::: Information supplied :::

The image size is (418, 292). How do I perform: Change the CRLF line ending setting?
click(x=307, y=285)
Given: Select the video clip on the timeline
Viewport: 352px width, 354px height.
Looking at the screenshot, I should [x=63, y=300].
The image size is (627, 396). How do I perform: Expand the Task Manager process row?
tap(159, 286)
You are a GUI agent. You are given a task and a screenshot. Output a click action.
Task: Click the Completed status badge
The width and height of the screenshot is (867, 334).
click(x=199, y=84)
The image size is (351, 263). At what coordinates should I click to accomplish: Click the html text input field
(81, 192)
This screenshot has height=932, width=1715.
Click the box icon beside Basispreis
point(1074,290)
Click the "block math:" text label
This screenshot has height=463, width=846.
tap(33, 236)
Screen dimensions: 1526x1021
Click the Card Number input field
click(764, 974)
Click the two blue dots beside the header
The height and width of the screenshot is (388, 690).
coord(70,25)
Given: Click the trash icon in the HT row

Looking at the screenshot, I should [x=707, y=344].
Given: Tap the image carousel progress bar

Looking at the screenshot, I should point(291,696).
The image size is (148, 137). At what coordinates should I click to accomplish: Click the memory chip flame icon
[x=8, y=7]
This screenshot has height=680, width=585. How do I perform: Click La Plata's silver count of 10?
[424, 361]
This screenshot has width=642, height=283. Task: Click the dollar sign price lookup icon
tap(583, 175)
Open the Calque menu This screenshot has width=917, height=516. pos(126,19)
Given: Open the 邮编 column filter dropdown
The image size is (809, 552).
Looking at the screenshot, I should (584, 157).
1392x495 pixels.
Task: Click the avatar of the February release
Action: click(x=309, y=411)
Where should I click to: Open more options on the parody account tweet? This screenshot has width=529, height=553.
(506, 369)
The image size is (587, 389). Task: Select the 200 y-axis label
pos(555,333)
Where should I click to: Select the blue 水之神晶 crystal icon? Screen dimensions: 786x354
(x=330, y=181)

:::

* Exercise requirements
An exact copy of all the records is the only acceptable answer.

* Final answer
The image size is (418, 292). How do I perform: Change the CRLF line ending setting?
click(x=307, y=285)
Given: Select the video clip on the timeline
Viewport: 352px width, 354px height.
Looking at the screenshot, I should [x=63, y=300].
The image size is (627, 396). How do I perform: Expand the Task Manager process row?
tap(159, 286)
You are a GUI agent. You are given a task and a screenshot. Output a click action.
Task: Click the Completed status badge
The width and height of the screenshot is (867, 334).
click(x=199, y=84)
The image size is (351, 263). At what coordinates should I click to accomplish: Click the html text input field
(81, 192)
This screenshot has height=932, width=1715.
Click the box icon beside Basispreis
point(1074,290)
Click the "block math:" text label
This screenshot has height=463, width=846.
tap(33, 236)
Screen dimensions: 1526x1021
Click the Card Number input field
click(764, 974)
Click the two blue dots beside the header
The height and width of the screenshot is (388, 690).
coord(70,25)
Given: Click the trash icon in the HT row

Looking at the screenshot, I should [x=707, y=344].
Given: Tap the image carousel progress bar

Looking at the screenshot, I should point(291,696).
The image size is (148, 137). At what coordinates should I click to accomplish: Click the memory chip flame icon
[x=8, y=7]
This screenshot has height=680, width=585. How do I perform: Click La Plata's silver count of 10?
[424, 361]
This screenshot has width=642, height=283. Task: Click the dollar sign price lookup icon
tap(583, 175)
Open the Calque menu This screenshot has width=917, height=516. pos(126,19)
Given: Open the 邮编 column filter dropdown
The image size is (809, 552).
Looking at the screenshot, I should (584, 157).
1392x495 pixels.
Task: Click the avatar of the February release
Action: click(x=309, y=411)
Where should I click to: Open more options on the parody account tweet? This screenshot has width=529, height=553.
(506, 369)
The image size is (587, 389). Task: Select the 200 y-axis label
pos(555,333)
Where should I click to: Select the blue 水之神晶 crystal icon? Screen dimensions: 786x354
(x=330, y=181)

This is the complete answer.